In a letter addressed to a federal judge in New York, a lawyer for Apple said that federal law enforcement has recently requested that the company access information on 12 other iOS devices. The list is likely not a complete tally of the FBI’s requests, and does not include similar requests from state or local police.

The letter was sent last week, just one day after a federal judge in California asked Apple to help the FBI unlock Farook’s iPhone. It was filed under seal but was released on Tuesday.

See also: You, Apple, Terrorism and Law Enforcement

The letter was submitted to a federal court in Brooklyn, where Apple and the FBI are facing off in a less dramatic version of the San Bernardino legal fight. In the Brooklyn case, the FBI is asking Apple to extract data from a locked iPhone with an outdated operating system. In San Bernardino, the FBI is asking Apple to modify the software in a newer iPhone in order to make it easier for agents to try to break in. Apple can technically fulfill both requests, but it has chosen to oppose them.

All 12 requests outlined in the letter were made under the All Writs Act, a 1789 law which has been used to compel a landline phone service provider to help the FBI conduct phone taps. But the judge in the Brooklyn case has expressed doubt that the same law would apply to locked iPhones.

Here’s why this all matters: These 12 pending requests—and probably many more that didn’t make the list—are a logjam waiting to break. If the federal judge in the San Bernardino case sides with the FBI, it would be much easier for the judges overseeing these other, similar cases to compel Apple to comply.
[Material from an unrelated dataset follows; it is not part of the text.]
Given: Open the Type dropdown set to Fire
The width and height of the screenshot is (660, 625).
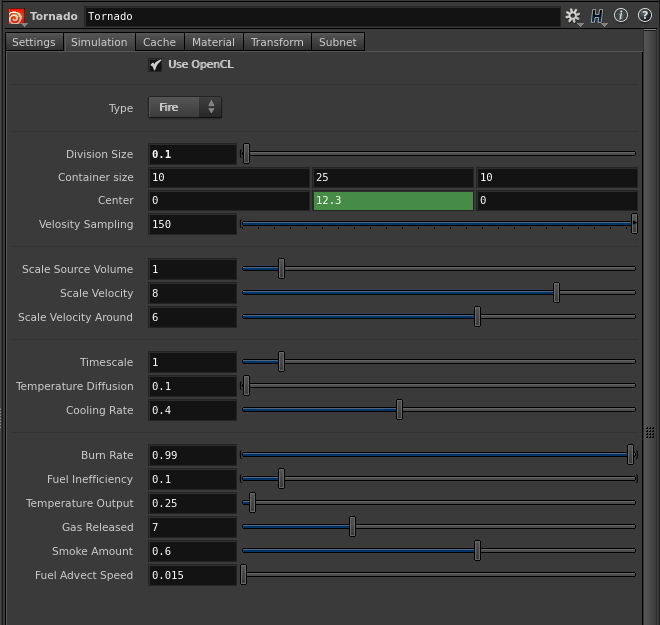Looking at the screenshot, I should pyautogui.click(x=185, y=107).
Apple maintains that this case is not, in fact, about just one phone; it’s about precedent. And if it can show that the government is using the San Bernardino case as a way to break through at least a dozen stalled cases elsewhere (even as the FBI claims that it’s not interested in setting a precedent), the judge might think twice before granting the FBI’s wishes.

Meanwhile, there are a whole lot more devices waiting in the wings, in the hands of state and local law enforcement. The Manhattan District Attorney Cyrus Vance, Jr. says he’s asked Apple to unlock a whopping 175 iPhones. If the government wins in San Bernardino, Vance told PBS’s Charlie Rose recently, he would “absolutely” try to get Apple to help get data off those devices, too.

It’s likely the government chose to take the San Bernardino case public, instead of one of the other pending cases, because it can make a very strong argument for needing to get into a terrorist’s iPhone. Comey wrote compellingly in his recent open letter that the FBI is duty-bound to pursue every lead in a national-security investigation. Here, Apple is forced to take a position that obstructs a crucial-seeming probe, in contrast to the other cases, which did not involve terrorism charges, according to a Wall Street Journal report.

The FBI may be winning the public-relations battle it’s fighting with Apple alongside the ongoing legal conflicts. According to a poll that Pew Research conducted over the weekend, most Americans think Apple should honor the FBI’s request to unlock Farook’s iPhone. But now, Apple has a new arrow in its quiver: It can show that helping the FBI in California will have far-reaching consequences.